そっけもなにもなかった。救急車のアナウンスが丁寧になるのは良いことなのだろうか? 救急車が優先的に通っていくことの常識が失われているのではないかと疑ってしまう。以前のようなアナウンスをするとクレームでも来るのだろうか? 救急車がかつてのようなアナウンスができたのは、救急車には急患が乗っていて、もし少しでも遅れたら命に危険があるかもしれないという前提があるからだ。命より大切な物はないという前提共有があるからみんな救急車が来ると黙ってどいた。救急車の隊員もそれが当然と思っていたから「どいてどいて」ですんだのだと思う。ところがいまでは「危ないですからしばらくお待ちください。ご協力ありがとうございます」だ。まるで歩行者をお客様扱い。そこには人としての繋がりが失われている。命を救うため一刻を争うときに「どいて」では済まず、「危険ですからしばらくお待ちください」と言わなければならないとしたら、救急車に乗っている急患のなんと命の軽いことかと思ってしまう。
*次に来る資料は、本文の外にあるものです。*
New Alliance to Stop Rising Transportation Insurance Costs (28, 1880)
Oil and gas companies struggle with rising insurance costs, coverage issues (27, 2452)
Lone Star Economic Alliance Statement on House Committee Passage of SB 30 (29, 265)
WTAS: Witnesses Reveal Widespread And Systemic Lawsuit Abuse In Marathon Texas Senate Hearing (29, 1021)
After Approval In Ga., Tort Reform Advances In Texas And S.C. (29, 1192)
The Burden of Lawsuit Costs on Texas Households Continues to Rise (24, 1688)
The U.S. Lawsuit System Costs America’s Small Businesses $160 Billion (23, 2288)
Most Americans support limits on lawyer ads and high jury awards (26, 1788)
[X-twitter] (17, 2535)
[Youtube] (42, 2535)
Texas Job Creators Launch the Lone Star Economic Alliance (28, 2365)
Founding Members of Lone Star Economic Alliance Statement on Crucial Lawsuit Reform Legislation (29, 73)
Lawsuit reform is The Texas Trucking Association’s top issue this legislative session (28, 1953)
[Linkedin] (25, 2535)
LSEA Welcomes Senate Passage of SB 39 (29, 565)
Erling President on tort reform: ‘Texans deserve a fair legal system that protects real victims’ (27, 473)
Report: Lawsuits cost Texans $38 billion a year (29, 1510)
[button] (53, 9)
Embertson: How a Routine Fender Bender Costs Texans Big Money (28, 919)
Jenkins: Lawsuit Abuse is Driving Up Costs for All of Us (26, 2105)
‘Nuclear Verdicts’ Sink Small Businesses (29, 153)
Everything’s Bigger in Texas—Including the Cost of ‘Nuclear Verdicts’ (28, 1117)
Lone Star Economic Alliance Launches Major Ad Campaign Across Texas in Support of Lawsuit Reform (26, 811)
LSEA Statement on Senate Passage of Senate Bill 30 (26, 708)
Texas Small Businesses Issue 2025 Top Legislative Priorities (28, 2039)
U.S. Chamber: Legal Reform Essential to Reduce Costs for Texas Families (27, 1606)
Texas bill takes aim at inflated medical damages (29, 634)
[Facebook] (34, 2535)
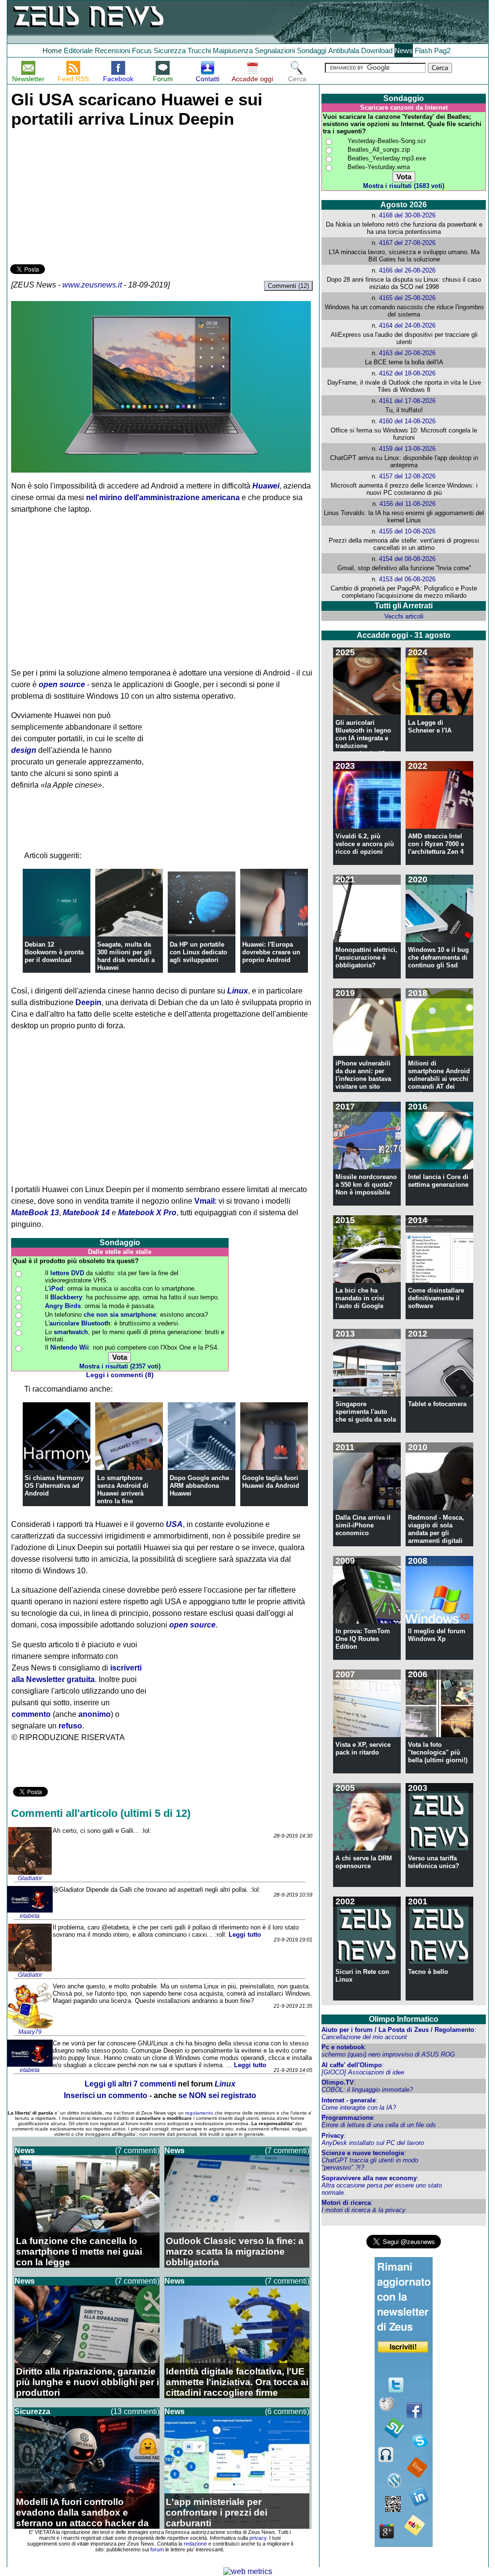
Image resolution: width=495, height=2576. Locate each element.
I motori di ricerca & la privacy (363, 2210)
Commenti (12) (288, 285)
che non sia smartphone (120, 1314)
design (23, 750)
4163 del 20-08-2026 (407, 353)
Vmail (204, 1201)
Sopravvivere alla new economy (369, 2178)
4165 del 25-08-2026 (407, 298)
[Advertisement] (82, 194)
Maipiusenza (233, 50)
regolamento (199, 2112)
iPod (56, 1288)
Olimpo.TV (337, 2082)
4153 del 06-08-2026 (407, 579)
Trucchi (199, 50)
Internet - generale (348, 2100)
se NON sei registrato (217, 2095)
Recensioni (112, 50)
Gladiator (30, 1878)
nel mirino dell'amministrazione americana (163, 497)
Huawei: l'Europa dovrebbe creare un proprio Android (271, 952)
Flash (423, 50)
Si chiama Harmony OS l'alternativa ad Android (54, 1485)
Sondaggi (311, 50)
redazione (195, 2544)
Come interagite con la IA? (358, 2107)
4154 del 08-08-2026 (407, 558)
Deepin (88, 1002)
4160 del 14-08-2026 (407, 421)
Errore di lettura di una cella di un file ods (378, 2125)
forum (157, 2549)
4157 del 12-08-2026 (407, 476)
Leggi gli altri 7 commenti (130, 2084)
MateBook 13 (35, 1213)
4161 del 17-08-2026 (407, 400)
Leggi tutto (245, 1934)
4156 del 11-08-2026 (407, 503)
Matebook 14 (86, 1213)
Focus (142, 50)
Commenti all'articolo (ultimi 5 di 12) (100, 1813)
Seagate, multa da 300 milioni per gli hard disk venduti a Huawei (126, 956)
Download (377, 50)
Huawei (265, 486)
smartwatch (71, 1332)
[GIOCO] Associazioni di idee (362, 2072)
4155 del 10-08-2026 (407, 531)
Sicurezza (170, 50)
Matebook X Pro (147, 1213)
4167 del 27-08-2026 (407, 242)
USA (174, 1524)
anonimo (94, 1714)
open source (62, 684)
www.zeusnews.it (92, 285)
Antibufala (343, 50)
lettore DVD (67, 1273)
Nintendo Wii (69, 1347)
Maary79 (30, 2032)
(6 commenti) (287, 2411)
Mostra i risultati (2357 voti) (119, 1366)
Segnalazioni (275, 50)
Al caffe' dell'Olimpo (351, 2065)
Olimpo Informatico (403, 2019)
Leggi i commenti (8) (120, 1375)
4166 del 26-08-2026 (407, 270)
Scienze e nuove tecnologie (362, 2153)
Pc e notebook (342, 2047)
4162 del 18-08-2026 (407, 373)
先日、平野復興相が「私の高校の同級生のように逃げなかったバカなやつがいた」と言ってメディアで叩かれていたが、あれも前後関係を考えれば、よほど仲の良かった同級生だったことが推測される。その仲の良かった同級生が逃げずにいたから「バカ」といいたくなったのだし、愛しい感覚がなかったら「バカ」とも言えない。その前提での「バカ」であろうと推測できる。でも、平野復興相の言葉にも少し微妙な点がある。それは「私の高校の同級生のように」の「ように」だ。これでは「バカなやつ」は高校の同級生ひとりだけとは感じにくい。逃げなかった人たちみんなを「バカ」と言っているように聞こえてしまう。 だけどわざわざ逃げなかったひとたち全員をバカ呼ばわりする必然性はないので、善意で解釈して「愛しい同級生をバカと呼んでいる」と僕は解釈した。

特定の関係性があるからこそ言える言葉がある。その特定の関係性をとても大切に扱うのが日本語だ。なにしろ古典では関係性だけで主語が誰だかわかったのだから。現代では主語を丁寧に入れて、誰もが理解できる聞きやすい言葉ばかり使うので、かつて明言されなくても把握できた関係性がわかりにくくなってきているのではないだろうか? その延長線上に、救急車のアナウンスの違和感が生まれるのではないかと推測する。もし救急車の隊員に丁寧な言葉を使わせようとする人がいるとしたら、その人は何を思ってそれを使わせようとするのだろうか?

しかし、視点を変えると別のことも考えられる。それは救急車の隊員が自発的に丁寧な言葉を使っている場合だ。「どいてどいて」では、歩行者のなかには不快になる人がいるかもしれないと思い、隊員が自発的に「ありがとうございます」と言っているのだとしたら、それはとても素敵なこと。違和感を感じてしまった僕の未熟さを知るばかりだ。